TRY IT:
Search the listing for the string "agent". Copy every line that has it.

EXCERPTED DATA:

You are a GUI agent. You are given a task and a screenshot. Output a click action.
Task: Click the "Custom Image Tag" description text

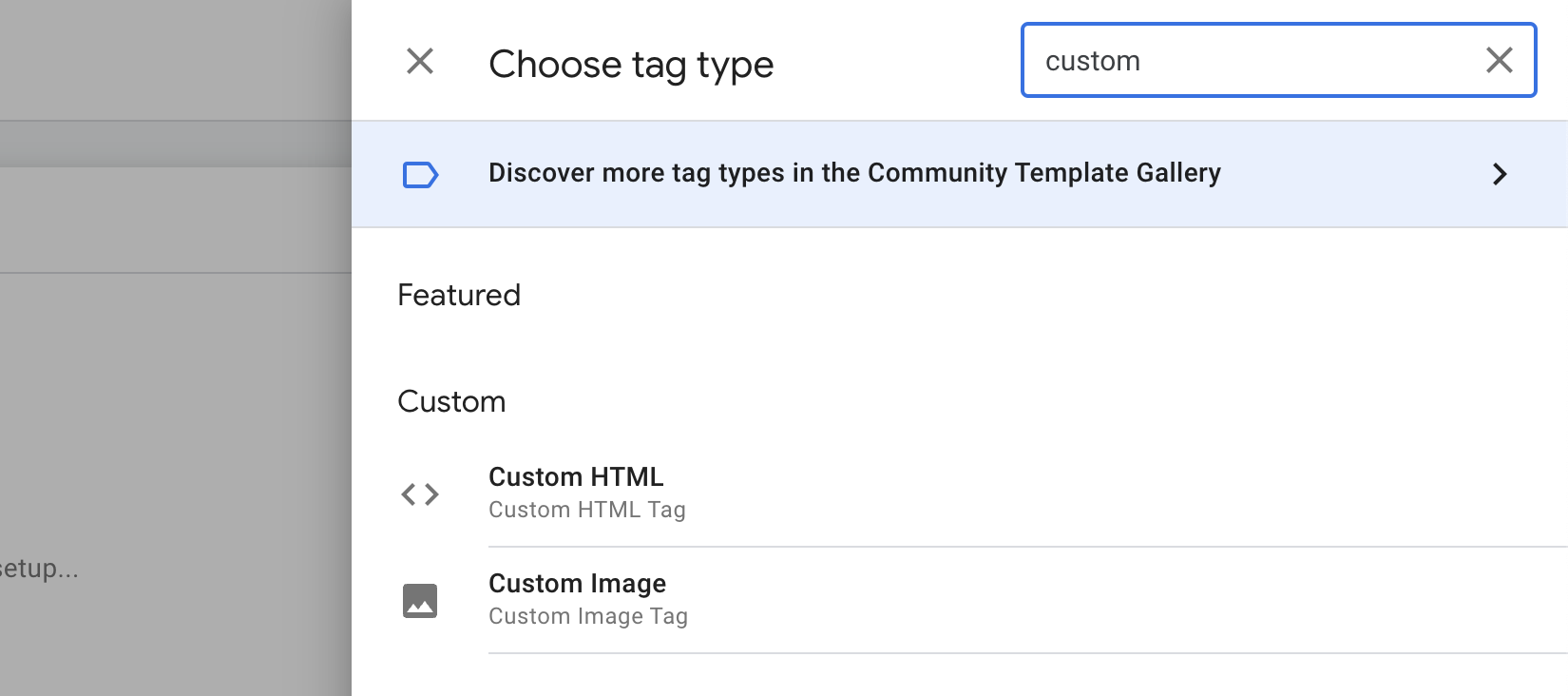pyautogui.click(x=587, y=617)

...

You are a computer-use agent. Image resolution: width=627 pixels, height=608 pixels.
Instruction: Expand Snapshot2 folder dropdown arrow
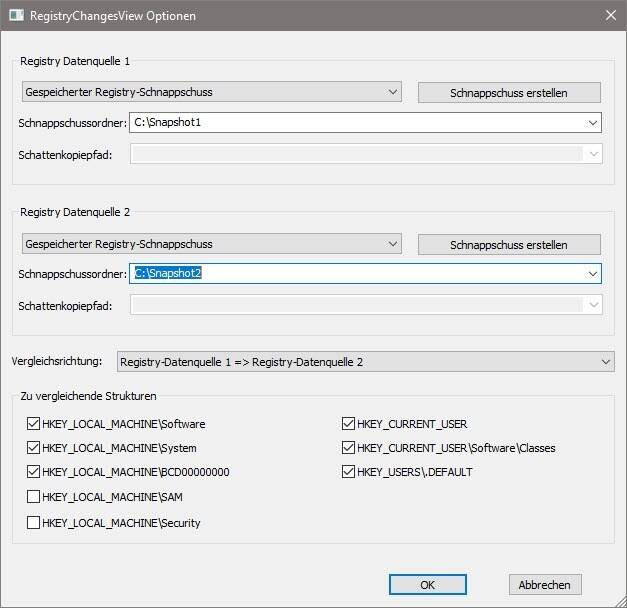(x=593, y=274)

--

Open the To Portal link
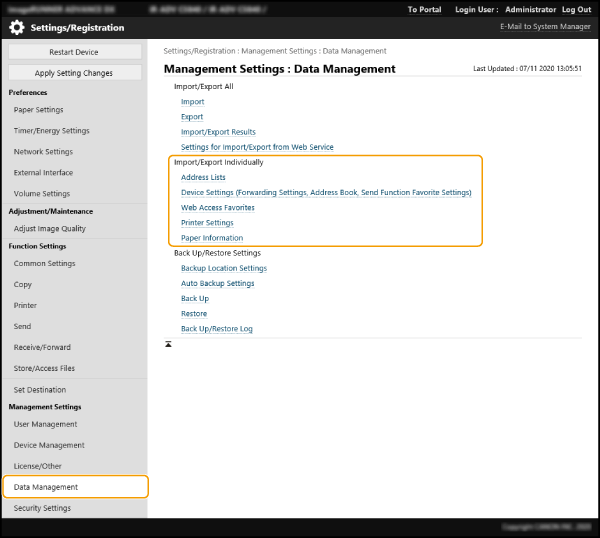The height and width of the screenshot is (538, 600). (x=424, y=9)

ANSWER FOR THE TASK:
You are a GUI agent. You are given a task and a screenshot. Output a click action.
You are a computer-use agent. Image resolution: width=627 pixels, height=608 pixels.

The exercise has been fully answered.